彼は、いわゆる私生児だった。彼の母親は大きな力を持った商人の愛人の一人で、子供ができた時点で少しばかりの金を持たされて捨てられた。その後の母は、何人もの男の間を転々としながら彼を育てた。しかも次々と父親も分からない子を宿していたこともあり、彼の記憶にある母の姿はいつも大きな腹を抱えて面倒臭そうに自分を見る<売女>そのものだった。
母親は大きな腹を抱えて彼を奴隷のようにこき使った。糞の後で尻を拭かされたことさえある。それでも、普段から優しくしてくれたなら彼の方も大きな腹を抱えて尻を拭くのもままならない母の為にと思えたかもしれない。だが実際には、
「この為にお前を産んだんだよ!。さっさとしろ!」
と怒鳴りながら命令したのだ。しかもすぐにやらなかったということで、暖炉の炭を掻き出す火かき棒で殴られもした。その時にできた額の傷を隠す為に髪を伸ばしているというのもある。

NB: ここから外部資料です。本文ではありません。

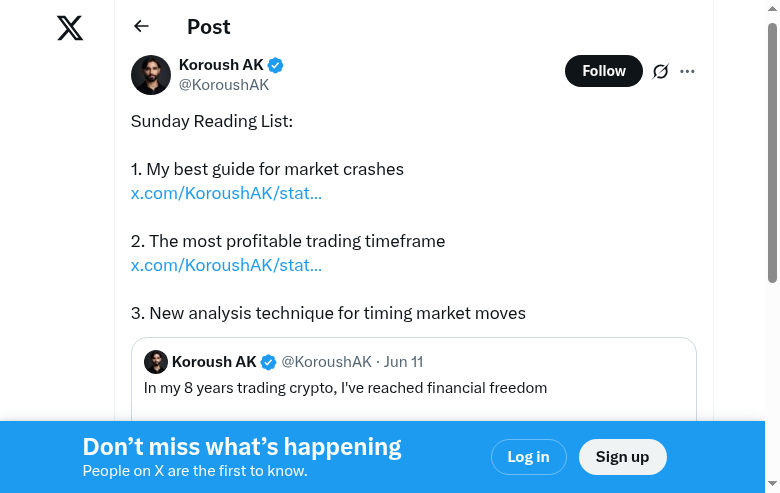The width and height of the screenshot is (780, 493).
Task: Open the quoted post's small avatar
Action: tap(156, 362)
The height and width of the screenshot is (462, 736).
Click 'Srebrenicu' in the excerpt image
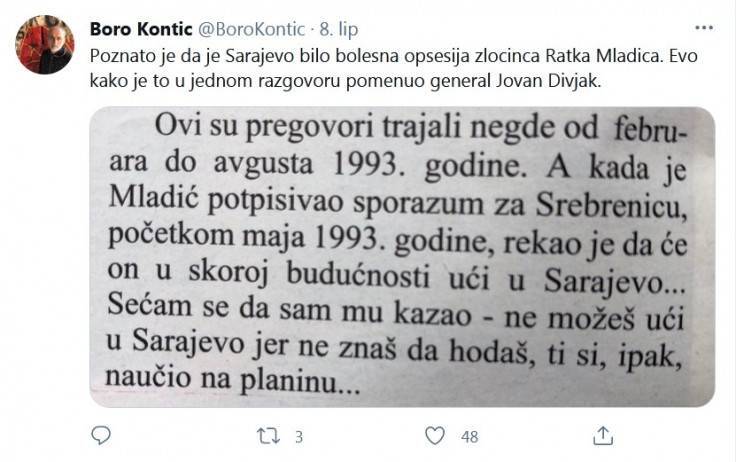[612, 207]
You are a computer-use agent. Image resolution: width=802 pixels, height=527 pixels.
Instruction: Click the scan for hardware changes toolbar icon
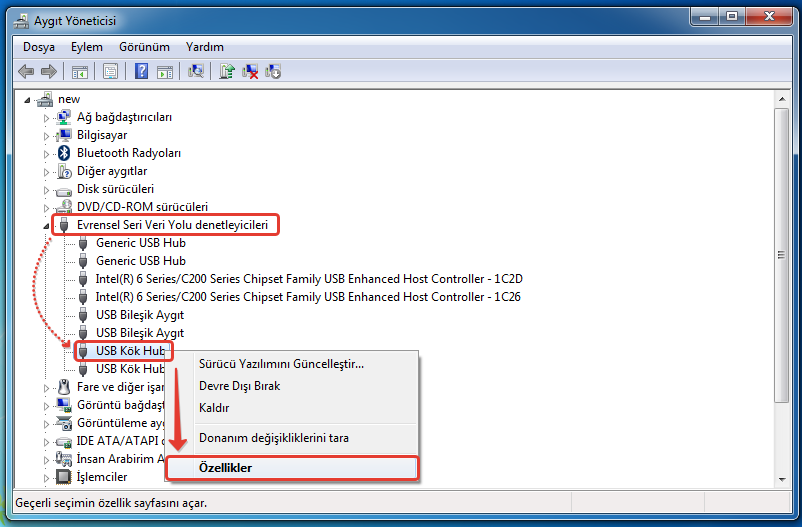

だから彼にとって腹の大きな女性は、自分を虐げ苦しめる魔物なのだ。彼の最初の標的は、その母親だった。しかも母親が彼に刺されて死んだ時、母親は赤ん坊を産み落とした。それを見たことで、彼にとって胎児は母親を魔物に変えた悪魔そのものという認識になった。
そう。彼にとって妊婦殺しは、魔物や悪魔を狩るという、自らに与えられた使命だったのだ。
もし、彼の母親が彼に優しくしていたら。
もし、誰かが彼の認識を改めさせられていたら。
そういう<たられば>を並べても起こってしまったことは変えられない。だが、そういう事件を教訓とすることはできるのではないだろうか。
ブリギッテ・シェーンベルクを殺害した後も彼は妊婦殺しを続けたが、結局、今度は自分が浮浪者狩りの少年達に殺されて、連続妊婦殺しの犯人ツェザリ・カレンバハはその正体を知られることなく事件は終息することとなった。
なお、連続妊婦殺しの容疑者として何人もの人間が逮捕され、中には警察による拷問や、遺族によるリンチで惨殺された者もいるのだが、それらもすべて闇へと葬り去られることとなったのだった。
ツェザリ・カレンバハ。連続妊婦殺しの真犯人。浮浪者に紛れて逃亡中に、浮浪者狩りの少年達の襲撃を受け死亡。享年、三三歳(推定)。死因、鈍器によって全身を殴打されたことによる外傷性ショック。
その遺体は、後に野犬に食われて骨すらも持ち去られたそうである。